На подоконнике лежали несколько журналов «Огонёк» и «Герой нашего времени» Лермонтова. Спешить мне было некуда и я спокойно от корки до корки прочёл все три номера «Огонька». Один из номеров за сентябрь 1954 г. был полностью посвящён Китаю. Это и неудивительно. В то время связи с Китаем были очень тесные. У нас учились десятки, если не сотни тысяч китайских студентов, в магазинах продавались разные китайские товары, запомнились китайские тазы и полотенца.
На демонстрациях использовались для флагов и лозунгов бамбуковые палки. Однажды Нина принесла с демонстрации охапку бамбука. Некоторые палки были длинной метра три. Одна бамбуковая палка прожила у нас лет 30. Мама с её помощью вешала, постиранное бельё сушится на верёвки.
В этом номере привлекли внимание и запомнились две статьи: одна о художнике Цы-Байши, другая о поэте Цюй-Юане. Художнику в это время было уже больше 90 лет. Он нарисовал огромное количество картин. Некоторые были показаны в журнале. Это были акварели и рисунки тушью. Изображали они в основном пейзажи и растения. Были исполнены в необычной манере. В них не было перспективы в обычном европейском понимании, но в тоже время перспектива чувствовалась за счет более контрастного изображения первого плана и как бы расплывчатого второго. У нас дома было много книг по искусству, но таких иллюстраций не было.

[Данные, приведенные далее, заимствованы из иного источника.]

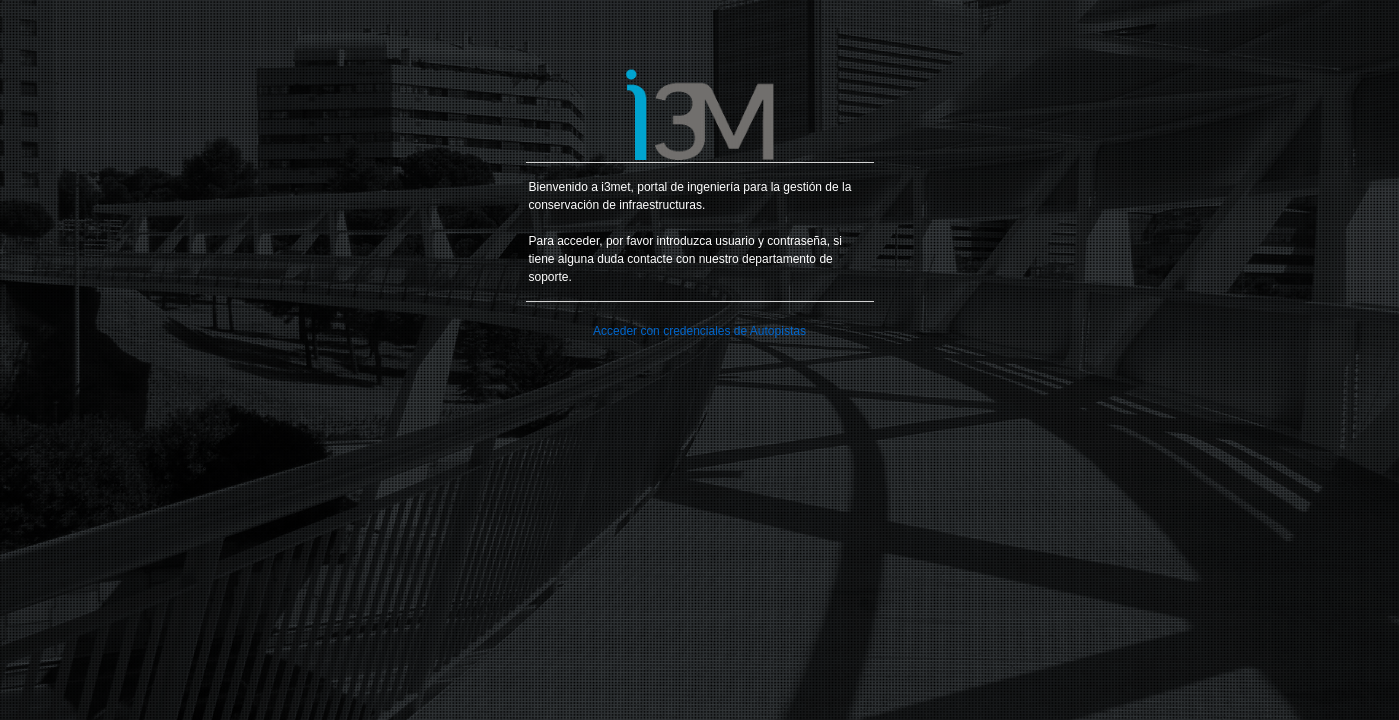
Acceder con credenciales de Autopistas (699, 331)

О поэте Цюй-Юане современным китайским писателем была написана пьеса. Эта пьеса была поставлена в одном из московских театров. Действие пьесы происходило в 278 году до нашей эры. Родился Цюй_Юань в 340 г, а умер в 278 г. Вот эта датировка и вызвала у меня недоумение. Как может человек родиться в год позже, чем год смерти. И даже если в журнале ошиблись и надо просто переставить эти цифры и всё встанет на место, то возникает ещё один вопрос: если есть 278 год, то есть и 277г., и так далее и мы дойдём, наконец, до года 1, а что за ним - 0, или ничего, но этого просто не может быть. Больше я не мог на эту тему думать и отложил решение этого вопроса до возвращения домой. В школе мы ещё не проходили, что время в истории делится на время до наше эры и на время после Рождества Христова, и за точку отсчета принято это событие.

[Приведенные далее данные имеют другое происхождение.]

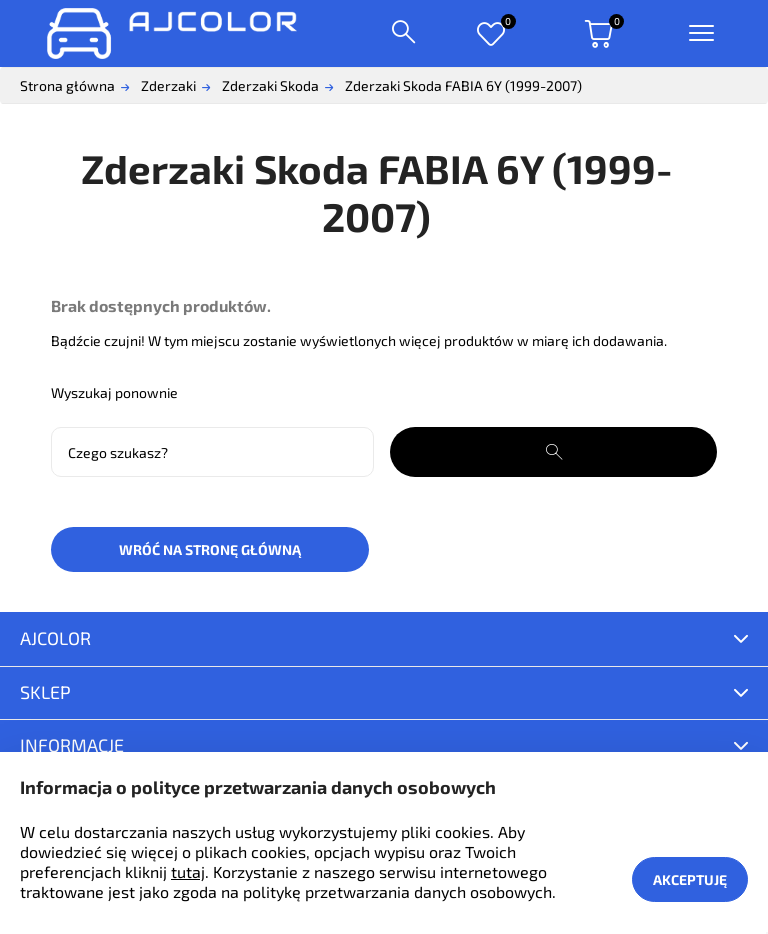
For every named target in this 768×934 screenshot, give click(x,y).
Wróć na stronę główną (210, 549)
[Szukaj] (212, 452)
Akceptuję (690, 879)
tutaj (188, 871)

Приступил к чтению «Героя нашего времени». Конечно для моего возраста это произведение было сложновато. И не то, что я что–то не понимал. В этом возрасте человек ещё не пережил того многообразия чувств, описанных в этой книге. Те главы, в которых описывается действие или жизнь горских народов и их обычаи, читались с интересом. Самая интересная сцена – это дуэль Печёрина с Грушницким. Затем «Тамань" и «Фаталист». Это естественно для десятилетнего мальчика.
Но я впоследствии не жалел, что прочёл всю книгу целиком, ничего не пропуская. Человек взрослея всё равно испытывает аналогичные чувства, как и герой этого произведения, особенно в отношениях с женщинами. Практически все в течение жизни испытывают и любовь, и ревность, и томление, и ярость и ещё массу чувств. А тут всё это выражено словами и описана реакция человека, и как он выходит из этих ситуаций. Читатель, ещё, возможно, не испытав этих чувств, уже знает о них. И его душа становится богаче.

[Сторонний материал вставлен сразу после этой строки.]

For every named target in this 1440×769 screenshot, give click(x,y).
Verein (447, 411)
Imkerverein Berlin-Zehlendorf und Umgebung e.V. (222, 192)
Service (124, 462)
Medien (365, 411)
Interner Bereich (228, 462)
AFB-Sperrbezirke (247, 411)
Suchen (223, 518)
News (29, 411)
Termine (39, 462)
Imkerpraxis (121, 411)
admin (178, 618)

Я уже заканчивал читать «Героя нашего времени», когда ко мне пришла врач и сказала, что завтра меня выпишут. Мне поставили градусник – оказалось, что у меня повышенная температура. Я так расстроился, что заплакал. И, действительно я пролежал в больнице ещё три дня. Эти дни были самые мучительные, мне не хотелось ни есть, ни читать. Наконец, настал радостный день – меня выписали!